On Sunday, while the president's body lies in repose at the White House, the landlord collecting rent finds no answer at Graff's apartment. She fails to show up for dinner Saturday night or for services on Sunday at Redeemer Lutheran Church. Friends telephone police.
At about the time that Lee Harvey Oswald is shot in Dallas, police find her nude body. Her blouse is pushed up to her armpits, two nylon stockings and a leotard are knotted around her neck. Neighbors say she was a quiet girl. She was a Sunday School teacher. She was an artist.
And she was No. 12.
Mary Sullivan, 19
44-A Charles St., Boston
Found on: Jan. 4, 1964
On Saturday, Jan. 4, 1964, Communist ground fire hits a helicopter in Vietnam, killing four GIs. The Patriots lose the American Football League championship to San Diego. Arthur Murray offers cha-cha lessons, $19.64. Cardinal Cushing prepares for President Kennedy's memorial at Holy Cross Cathedral.
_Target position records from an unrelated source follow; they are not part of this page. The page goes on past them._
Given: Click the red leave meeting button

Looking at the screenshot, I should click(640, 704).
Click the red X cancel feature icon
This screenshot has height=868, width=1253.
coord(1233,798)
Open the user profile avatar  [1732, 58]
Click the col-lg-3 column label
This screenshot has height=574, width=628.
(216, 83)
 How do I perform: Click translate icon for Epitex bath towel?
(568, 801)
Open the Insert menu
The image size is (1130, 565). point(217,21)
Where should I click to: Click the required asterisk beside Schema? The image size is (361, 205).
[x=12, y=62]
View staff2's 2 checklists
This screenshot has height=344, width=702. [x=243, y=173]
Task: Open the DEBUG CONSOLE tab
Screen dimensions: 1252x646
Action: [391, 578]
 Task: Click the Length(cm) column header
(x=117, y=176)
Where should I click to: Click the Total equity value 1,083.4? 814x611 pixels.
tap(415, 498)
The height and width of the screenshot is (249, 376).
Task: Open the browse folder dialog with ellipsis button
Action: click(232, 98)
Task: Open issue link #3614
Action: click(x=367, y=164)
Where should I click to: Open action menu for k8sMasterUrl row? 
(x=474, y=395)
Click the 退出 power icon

At 44-A Charles St., two women arrive home from work at Filene's, see their roommate Mary Sullivan in bed and decide to let her sleep. They prepare dinner, try to rouse her, then discover she's dead. Responding to screams, a motorcycle officer finds Sullivan with a nylon stocking and two scarves around her neck.
Lt. John Donovan tells reporters: "It's quite apparrent [sic] that this little girl was strangled,"
When Sullivan graduated from Barnstable High School in 1962, classmates described her as happy-go-lucky. Fate determined that she would be remembered as the 13th and final victim of the Boston Strangler.